**Supplied passage**
········

* Tmp. Refactoring, introducing a Lexeme PyObject.

2025-07-21 21:49:49 +03:00 · 2015-01-12 11:23:44 +11:00 · 2015-01-12 11:23:44 +11:00 · 46da3d74d2
commit 46da3d74d2
parent ce2edd6312
8 changed files with 91 additions and 65 deletions
--- a/spacy/en/attrs.pxd
+++ b/spacy/en/attrs.pxd
@ -3,9 +3,9 @@ from ..typedefs cimport FLAG8, FLAG9
 from ..typedefs cimport ID as _ID
 from ..typedefs cimport SIC as _SIC
 from ..typedefs cimport SHAPE as _SHAPE
-from ..typedefs cimport DENSE as _DENSE
+from ..typedefs cimport NORM1 as _NORM1
 from ..typedefs cimport NORM2 as _NORM2
 from ..typedefs cimport CLUSTER as _CLUSTER
 from ..typedefs cimport SHAPE as _SHAPE
 from ..typedefs cimport PREFIX as _PREFIX
 from ..typedefs cimport SUFFIX as _SUFFIX
 from ..typedefs cimport LEMMA as _LEMMA
@ -28,7 +28,8 @@ cpdef enum:
    ID = _ID
    SIC = _SIC
    SHAPE = _SHAPE
-    DENSE = _DENSE
+    NORM1 = _NORM1
    NORM2 = _NORM2
    PREFIX = _PREFIX
    SUFFIX = _SUFFIX
    CLUSTER = _CLUSTER
--- a/spacy/en/pos.pyx
+++ b/spacy/en/pos.pyx
@ -77,7 +77,6 @@ cpdef enum:
    P2_suffix
    P2_pos
    P2_lemma
    P2_pos_type
    P1_sic
    P1_cluster
@ -86,7 +85,6 @@ cpdef enum:
    P1_suffix
    P1_pos
    P1_lemma
    P1_pos_type
    W_sic
    W_cluster
@ -95,7 +93,6 @@ cpdef enum:
    W_suffix
    W_pos
    W_lemma
    W_pos_type
    N1_sic
    N1_cluster
@ -104,7 +101,6 @@ cpdef enum:
    N1_suffix
    N1_pos
    N1_lemma
    N1_pos_type
    N2_sic
    N2_cluster
@ -113,7 +109,6 @@ cpdef enum:
    N2_suffix
    N2_pos
    N2_lemma
    N2_pos_type
    N_CONTEXT_FIELDS
@ -196,11 +191,6 @@ POS_TEMPLATES = (
    (N2_cluster,),
    (P1_cluster,),
    (P2_cluster,),
    (W_pos_type,),
    (N1_pos_type,),
    (N1_pos_type,),
    (P1_pos, W_pos_type, N1_pos_type),
 )

········

**Stored data**

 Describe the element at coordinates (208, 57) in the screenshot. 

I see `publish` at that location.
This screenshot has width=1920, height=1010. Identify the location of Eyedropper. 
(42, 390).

········

**Task description**
Copy out the spaCy commit diff above in full, word for word.

**Solution**
* Tmp. Refactoring, introducing a Lexeme PyObject.

2025-07-21 21:49:49 +03:00 · 2015-01-12 11:23:44 +11:00 · 2015-01-12 11:23:44 +11:00 · 46da3d74d2
commit 46da3d74d2
parent ce2edd6312
8 changed files with 91 additions and 65 deletions
--- a/spacy/en/attrs.pxd
+++ b/spacy/en/attrs.pxd
@ -3,9 +3,9 @@ from ..typedefs cimport FLAG8, FLAG9
 from ..typedefs cimport ID as _ID
 from ..typedefs cimport SIC as _SIC
 from ..typedefs cimport SHAPE as _SHAPE
-from ..typedefs cimport DENSE as _DENSE
+from ..typedefs cimport NORM1 as _NORM1
 from ..typedefs cimport NORM2 as _NORM2
 from ..typedefs cimport CLUSTER as _CLUSTER
 from ..typedefs cimport SHAPE as _SHAPE
 from ..typedefs cimport PREFIX as _PREFIX
 from ..typedefs cimport SUFFIX as _SUFFIX
 from ..typedefs cimport LEMMA as _LEMMA
@ -28,7 +28,8 @@ cpdef enum:
    ID = _ID
    SIC = _SIC
    SHAPE = _SHAPE
-    DENSE = _DENSE
+    NORM1 = _NORM1
    NORM2 = _NORM2
    PREFIX = _PREFIX
    SUFFIX = _SUFFIX
    CLUSTER = _CLUSTER
--- a/spacy/en/pos.pyx
+++ b/spacy/en/pos.pyx
@ -77,7 +77,6 @@ cpdef enum:
    P2_suffix
    P2_pos
    P2_lemma
    P2_pos_type
    P1_sic
    P1_cluster
@ -86,7 +85,6 @@ cpdef enum:
    P1_suffix
    P1_pos
    P1_lemma
    P1_pos_type
    W_sic
    W_cluster
@ -95,7 +93,6 @@ cpdef enum:
    W_suffix
    W_pos
    W_lemma
    W_pos_type
    N1_sic
    N1_cluster
@ -104,7 +101,6 @@ cpdef enum:
    N1_suffix
    N1_pos
    N1_lemma
    N1_pos_type
    N2_sic
    N2_cluster
@ -113,7 +109,6 @@ cpdef enum:
    N2_suffix
    N2_pos
    N2_lemma
    N2_pos_type
    N_CONTEXT_FIELDS
@ -196,11 +191,6 @@ POS_TEMPLATES = (
    (N2_cluster,),
    (P1_cluster,),
    (P2_cluster,),
    (W_pos_type,),
    (N1_pos_type,),
    (N1_pos_type,),
    (P1_pos, W_pos_type, N1_pos_type),
 )